## The task
Each line below from the one containing "Image resolution: width=1024 pixels, height=575" through the one containing "Given: Click Prisijungti to sign in" should be output exactly as it stands, and no other line should appear.

## Material for this task

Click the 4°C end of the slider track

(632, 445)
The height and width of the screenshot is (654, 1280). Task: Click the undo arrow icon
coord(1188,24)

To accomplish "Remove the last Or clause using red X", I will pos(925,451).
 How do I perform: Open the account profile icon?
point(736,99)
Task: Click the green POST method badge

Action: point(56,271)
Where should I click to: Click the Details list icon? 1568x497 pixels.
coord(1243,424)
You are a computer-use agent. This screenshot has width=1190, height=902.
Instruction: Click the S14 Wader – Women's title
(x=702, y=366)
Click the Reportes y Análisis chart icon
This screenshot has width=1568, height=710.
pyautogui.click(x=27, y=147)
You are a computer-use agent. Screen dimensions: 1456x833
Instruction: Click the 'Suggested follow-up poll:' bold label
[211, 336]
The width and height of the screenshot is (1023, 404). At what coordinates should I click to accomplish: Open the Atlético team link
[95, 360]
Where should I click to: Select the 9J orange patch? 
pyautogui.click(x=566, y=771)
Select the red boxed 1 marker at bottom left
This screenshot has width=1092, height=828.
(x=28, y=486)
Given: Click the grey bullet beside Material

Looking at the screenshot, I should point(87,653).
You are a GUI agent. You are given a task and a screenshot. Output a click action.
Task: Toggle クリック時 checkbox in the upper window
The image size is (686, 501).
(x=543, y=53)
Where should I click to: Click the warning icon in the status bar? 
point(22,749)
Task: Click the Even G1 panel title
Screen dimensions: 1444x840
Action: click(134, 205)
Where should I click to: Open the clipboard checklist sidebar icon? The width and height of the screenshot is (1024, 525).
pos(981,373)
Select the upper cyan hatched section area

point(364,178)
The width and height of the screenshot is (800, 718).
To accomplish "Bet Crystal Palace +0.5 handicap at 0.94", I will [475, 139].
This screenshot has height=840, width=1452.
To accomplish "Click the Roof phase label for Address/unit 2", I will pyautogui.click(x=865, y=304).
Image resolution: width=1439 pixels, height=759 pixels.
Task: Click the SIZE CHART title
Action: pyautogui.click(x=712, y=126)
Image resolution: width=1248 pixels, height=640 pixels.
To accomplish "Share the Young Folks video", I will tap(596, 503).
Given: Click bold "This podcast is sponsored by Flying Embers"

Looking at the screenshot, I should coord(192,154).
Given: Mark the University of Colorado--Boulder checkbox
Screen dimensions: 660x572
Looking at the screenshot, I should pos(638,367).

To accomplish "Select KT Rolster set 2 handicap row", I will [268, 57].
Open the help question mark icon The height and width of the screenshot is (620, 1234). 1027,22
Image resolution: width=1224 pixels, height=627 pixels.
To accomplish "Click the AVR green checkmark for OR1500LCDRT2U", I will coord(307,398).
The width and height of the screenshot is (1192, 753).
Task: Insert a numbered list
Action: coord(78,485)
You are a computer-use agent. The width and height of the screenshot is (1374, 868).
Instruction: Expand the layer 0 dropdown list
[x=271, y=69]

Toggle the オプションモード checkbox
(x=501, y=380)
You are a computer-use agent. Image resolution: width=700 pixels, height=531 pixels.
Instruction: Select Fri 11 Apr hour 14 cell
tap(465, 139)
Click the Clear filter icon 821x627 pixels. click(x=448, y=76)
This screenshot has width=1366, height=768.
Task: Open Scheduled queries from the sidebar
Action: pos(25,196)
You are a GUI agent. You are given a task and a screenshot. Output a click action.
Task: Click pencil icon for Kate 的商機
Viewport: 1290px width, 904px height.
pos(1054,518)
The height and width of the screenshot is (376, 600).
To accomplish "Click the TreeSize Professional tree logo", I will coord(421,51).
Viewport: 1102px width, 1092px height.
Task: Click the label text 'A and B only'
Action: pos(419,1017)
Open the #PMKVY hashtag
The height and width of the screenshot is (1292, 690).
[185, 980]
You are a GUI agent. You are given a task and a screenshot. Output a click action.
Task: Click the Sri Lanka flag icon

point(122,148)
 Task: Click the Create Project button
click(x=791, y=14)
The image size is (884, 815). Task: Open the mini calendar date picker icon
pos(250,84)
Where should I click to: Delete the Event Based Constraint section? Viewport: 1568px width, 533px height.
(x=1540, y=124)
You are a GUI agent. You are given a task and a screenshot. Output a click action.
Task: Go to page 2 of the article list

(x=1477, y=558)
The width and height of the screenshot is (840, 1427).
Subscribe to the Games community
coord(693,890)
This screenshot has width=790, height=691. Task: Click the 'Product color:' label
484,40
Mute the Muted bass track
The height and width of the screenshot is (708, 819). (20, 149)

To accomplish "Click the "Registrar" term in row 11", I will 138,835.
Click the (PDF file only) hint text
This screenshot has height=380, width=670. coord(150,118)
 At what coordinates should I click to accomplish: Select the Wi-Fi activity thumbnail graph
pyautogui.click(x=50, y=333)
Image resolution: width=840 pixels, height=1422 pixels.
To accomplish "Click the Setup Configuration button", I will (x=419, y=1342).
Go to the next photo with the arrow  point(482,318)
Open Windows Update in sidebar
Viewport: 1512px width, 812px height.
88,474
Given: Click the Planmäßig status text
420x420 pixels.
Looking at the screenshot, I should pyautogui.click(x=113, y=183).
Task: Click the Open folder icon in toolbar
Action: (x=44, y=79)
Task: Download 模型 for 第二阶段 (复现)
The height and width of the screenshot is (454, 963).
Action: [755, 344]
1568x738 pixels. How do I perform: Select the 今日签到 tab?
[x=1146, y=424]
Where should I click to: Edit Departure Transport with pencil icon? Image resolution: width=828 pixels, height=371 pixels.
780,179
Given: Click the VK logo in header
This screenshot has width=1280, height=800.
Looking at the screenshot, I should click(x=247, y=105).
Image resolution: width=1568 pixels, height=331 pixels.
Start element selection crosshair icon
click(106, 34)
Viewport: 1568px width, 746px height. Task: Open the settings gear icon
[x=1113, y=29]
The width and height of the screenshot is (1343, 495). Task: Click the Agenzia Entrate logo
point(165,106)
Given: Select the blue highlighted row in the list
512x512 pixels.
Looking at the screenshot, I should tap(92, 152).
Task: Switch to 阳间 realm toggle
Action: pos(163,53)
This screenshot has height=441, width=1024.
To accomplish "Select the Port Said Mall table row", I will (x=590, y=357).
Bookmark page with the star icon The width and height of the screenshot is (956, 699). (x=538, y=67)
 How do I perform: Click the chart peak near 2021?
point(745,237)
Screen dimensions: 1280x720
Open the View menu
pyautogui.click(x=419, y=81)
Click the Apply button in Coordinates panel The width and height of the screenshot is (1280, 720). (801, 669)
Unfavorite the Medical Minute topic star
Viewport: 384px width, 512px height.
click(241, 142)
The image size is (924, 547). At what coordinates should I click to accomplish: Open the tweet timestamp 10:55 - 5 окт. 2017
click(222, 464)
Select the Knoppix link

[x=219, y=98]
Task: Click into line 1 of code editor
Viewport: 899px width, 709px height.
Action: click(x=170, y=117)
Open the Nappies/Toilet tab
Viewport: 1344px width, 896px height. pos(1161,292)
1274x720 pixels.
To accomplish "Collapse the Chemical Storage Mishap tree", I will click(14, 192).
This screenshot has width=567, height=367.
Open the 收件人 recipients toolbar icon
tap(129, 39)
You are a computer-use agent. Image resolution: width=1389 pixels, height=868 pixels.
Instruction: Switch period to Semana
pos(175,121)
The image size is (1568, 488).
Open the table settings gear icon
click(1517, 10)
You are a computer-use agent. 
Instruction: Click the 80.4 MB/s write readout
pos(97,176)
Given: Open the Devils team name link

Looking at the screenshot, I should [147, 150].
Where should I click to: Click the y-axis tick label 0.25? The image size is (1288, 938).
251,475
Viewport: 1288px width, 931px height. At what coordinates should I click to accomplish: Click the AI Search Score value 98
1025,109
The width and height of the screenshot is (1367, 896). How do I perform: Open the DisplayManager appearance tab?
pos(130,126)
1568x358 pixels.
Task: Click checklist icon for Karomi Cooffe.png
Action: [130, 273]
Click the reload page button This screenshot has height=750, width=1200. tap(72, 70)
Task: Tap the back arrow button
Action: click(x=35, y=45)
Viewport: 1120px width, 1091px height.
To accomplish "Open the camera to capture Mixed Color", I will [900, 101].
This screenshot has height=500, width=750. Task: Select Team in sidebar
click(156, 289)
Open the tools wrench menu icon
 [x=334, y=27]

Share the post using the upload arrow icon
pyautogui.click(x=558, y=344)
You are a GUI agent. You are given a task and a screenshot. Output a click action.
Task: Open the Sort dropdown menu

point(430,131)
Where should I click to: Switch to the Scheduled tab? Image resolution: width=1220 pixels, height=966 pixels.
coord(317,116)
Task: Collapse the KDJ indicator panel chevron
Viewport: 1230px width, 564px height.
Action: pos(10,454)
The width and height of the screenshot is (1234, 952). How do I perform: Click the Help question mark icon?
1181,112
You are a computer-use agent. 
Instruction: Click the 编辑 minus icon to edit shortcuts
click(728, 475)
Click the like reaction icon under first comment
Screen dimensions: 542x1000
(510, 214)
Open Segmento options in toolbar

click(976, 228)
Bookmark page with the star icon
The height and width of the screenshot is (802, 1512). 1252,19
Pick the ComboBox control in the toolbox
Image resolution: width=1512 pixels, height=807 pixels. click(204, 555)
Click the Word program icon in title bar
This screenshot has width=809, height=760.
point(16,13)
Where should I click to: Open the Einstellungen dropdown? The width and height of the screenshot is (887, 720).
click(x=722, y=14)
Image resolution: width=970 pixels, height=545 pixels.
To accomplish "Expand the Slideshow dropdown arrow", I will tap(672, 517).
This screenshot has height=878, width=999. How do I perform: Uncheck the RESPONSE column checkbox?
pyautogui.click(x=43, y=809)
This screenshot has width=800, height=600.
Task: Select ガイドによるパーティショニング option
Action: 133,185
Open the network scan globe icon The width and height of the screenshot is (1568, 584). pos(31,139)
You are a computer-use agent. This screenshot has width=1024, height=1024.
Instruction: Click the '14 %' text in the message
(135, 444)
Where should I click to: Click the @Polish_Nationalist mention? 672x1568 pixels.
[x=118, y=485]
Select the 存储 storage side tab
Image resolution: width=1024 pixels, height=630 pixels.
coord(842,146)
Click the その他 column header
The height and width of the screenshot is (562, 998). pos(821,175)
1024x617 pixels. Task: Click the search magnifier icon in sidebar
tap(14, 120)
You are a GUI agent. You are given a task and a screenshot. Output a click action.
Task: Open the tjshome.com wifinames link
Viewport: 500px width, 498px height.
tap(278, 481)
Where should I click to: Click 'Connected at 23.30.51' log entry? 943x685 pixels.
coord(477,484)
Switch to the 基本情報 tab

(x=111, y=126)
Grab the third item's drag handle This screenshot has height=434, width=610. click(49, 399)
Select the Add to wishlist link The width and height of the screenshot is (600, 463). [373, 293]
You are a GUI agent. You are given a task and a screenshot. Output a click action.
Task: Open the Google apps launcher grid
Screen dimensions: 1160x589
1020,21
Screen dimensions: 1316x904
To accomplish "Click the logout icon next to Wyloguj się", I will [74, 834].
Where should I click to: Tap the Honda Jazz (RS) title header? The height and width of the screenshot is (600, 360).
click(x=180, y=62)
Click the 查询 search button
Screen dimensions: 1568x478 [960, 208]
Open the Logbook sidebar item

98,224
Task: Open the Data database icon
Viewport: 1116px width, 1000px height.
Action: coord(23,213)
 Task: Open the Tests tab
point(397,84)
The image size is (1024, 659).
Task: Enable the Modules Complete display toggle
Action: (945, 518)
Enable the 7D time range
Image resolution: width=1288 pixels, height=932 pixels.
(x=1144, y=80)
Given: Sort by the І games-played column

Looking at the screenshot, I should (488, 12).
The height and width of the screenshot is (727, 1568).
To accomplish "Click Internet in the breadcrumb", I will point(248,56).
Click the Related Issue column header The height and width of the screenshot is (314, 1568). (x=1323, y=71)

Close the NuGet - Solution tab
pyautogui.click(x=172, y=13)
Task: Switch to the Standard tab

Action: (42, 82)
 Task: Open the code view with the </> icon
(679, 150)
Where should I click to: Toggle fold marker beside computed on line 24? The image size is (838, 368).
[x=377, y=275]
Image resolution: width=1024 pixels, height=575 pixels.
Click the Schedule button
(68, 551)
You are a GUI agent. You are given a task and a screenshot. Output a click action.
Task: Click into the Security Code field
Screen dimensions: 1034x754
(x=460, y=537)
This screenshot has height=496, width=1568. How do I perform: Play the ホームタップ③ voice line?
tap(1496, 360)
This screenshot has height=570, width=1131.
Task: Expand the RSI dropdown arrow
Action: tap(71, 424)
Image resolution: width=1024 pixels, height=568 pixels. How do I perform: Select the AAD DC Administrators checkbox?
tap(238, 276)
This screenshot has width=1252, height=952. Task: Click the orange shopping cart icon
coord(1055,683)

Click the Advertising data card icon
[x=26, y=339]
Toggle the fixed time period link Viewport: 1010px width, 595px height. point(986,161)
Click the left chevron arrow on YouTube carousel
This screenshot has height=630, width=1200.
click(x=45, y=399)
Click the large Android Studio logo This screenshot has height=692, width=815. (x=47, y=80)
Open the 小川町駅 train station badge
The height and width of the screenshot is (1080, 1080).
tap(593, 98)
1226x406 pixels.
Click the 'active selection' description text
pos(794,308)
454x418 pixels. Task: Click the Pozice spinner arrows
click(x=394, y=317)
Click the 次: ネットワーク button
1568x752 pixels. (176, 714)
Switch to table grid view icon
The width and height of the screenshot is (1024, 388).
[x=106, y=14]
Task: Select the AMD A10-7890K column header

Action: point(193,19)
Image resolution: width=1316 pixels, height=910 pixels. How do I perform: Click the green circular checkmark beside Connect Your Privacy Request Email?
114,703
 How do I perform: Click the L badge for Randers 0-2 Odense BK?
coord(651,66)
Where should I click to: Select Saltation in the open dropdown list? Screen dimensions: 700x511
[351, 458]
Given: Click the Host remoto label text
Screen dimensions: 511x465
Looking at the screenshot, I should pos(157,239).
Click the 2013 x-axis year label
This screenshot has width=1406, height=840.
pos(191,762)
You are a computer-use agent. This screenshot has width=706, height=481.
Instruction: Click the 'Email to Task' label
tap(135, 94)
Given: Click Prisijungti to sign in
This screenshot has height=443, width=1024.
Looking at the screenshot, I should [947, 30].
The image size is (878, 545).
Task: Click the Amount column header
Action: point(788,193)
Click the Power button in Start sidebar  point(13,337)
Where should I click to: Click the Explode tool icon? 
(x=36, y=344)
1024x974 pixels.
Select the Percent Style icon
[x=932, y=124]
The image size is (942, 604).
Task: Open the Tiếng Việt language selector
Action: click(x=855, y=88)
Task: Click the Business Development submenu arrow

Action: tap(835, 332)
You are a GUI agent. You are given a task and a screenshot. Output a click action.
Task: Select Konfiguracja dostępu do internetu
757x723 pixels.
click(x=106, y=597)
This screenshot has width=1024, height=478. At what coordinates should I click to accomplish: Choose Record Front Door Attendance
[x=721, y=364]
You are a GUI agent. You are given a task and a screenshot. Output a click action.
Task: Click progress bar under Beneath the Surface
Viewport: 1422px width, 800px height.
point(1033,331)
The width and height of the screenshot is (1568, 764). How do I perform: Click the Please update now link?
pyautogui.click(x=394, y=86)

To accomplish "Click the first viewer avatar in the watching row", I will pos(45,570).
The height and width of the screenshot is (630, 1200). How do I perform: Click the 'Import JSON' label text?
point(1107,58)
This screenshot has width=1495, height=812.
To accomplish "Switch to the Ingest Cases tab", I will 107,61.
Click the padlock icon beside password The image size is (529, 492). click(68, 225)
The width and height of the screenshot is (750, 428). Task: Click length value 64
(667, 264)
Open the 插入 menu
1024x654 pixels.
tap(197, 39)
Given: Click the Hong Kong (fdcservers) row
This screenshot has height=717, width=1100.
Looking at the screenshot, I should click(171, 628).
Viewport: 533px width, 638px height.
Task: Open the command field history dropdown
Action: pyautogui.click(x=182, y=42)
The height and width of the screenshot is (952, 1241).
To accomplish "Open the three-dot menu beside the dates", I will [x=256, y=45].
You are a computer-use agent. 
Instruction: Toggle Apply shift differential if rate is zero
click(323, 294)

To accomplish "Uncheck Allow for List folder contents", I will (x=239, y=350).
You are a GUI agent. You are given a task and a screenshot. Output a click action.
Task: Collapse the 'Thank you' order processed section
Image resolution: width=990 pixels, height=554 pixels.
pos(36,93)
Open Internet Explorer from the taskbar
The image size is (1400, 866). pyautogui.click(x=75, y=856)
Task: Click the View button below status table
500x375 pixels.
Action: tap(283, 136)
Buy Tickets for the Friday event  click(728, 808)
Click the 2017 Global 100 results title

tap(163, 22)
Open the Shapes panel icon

## Output
Image resolution: width=1024 pixels, height=575 pixels.
Click the Schedule button
(68, 551)
You are a GUI agent. You are given a task and a screenshot. Output a click action.
Task: Click into the Security Code field
Screen dimensions: 1034x754
(x=460, y=537)
This screenshot has height=496, width=1568. How do I perform: Play the ホームタップ③ voice line?
tap(1496, 360)
This screenshot has height=570, width=1131.
Task: Expand the RSI dropdown arrow
Action: tap(71, 424)
Image resolution: width=1024 pixels, height=568 pixels. How do I perform: Select the AAD DC Administrators checkbox?
tap(238, 276)
This screenshot has width=1252, height=952. Task: Click the orange shopping cart icon
coord(1055,683)

Click the Advertising data card icon
[x=26, y=339]
Toggle the fixed time period link Viewport: 1010px width, 595px height. point(986,161)
Click the left chevron arrow on YouTube carousel
This screenshot has height=630, width=1200.
click(x=45, y=399)
Click the large Android Studio logo This screenshot has height=692, width=815. (x=47, y=80)
Open the 小川町駅 train station badge
The height and width of the screenshot is (1080, 1080).
tap(593, 98)
1226x406 pixels.
Click the 'active selection' description text
pos(794,308)
454x418 pixels. Task: Click the Pozice spinner arrows
click(x=394, y=317)
Click the 次: ネットワーク button
1568x752 pixels. (176, 714)
Switch to table grid view icon
The width and height of the screenshot is (1024, 388).
[x=106, y=14]
Task: Select the AMD A10-7890K column header

Action: point(193,19)
Image resolution: width=1316 pixels, height=910 pixels. How do I perform: Click the green circular checkmark beside Connect Your Privacy Request Email?
114,703
 How do I perform: Click the L badge for Randers 0-2 Odense BK?
coord(651,66)
Where should I click to: Select Saltation in the open dropdown list? Screen dimensions: 700x511
[351, 458]
Given: Click the Host remoto label text
Screen dimensions: 511x465
Looking at the screenshot, I should pos(157,239).
Click the 2013 x-axis year label
This screenshot has width=1406, height=840.
pos(191,762)
You are a computer-use agent. This screenshot has width=706, height=481.
Instruction: Click the 'Email to Task' label
tap(135, 94)
Given: Click Prisijungti to sign in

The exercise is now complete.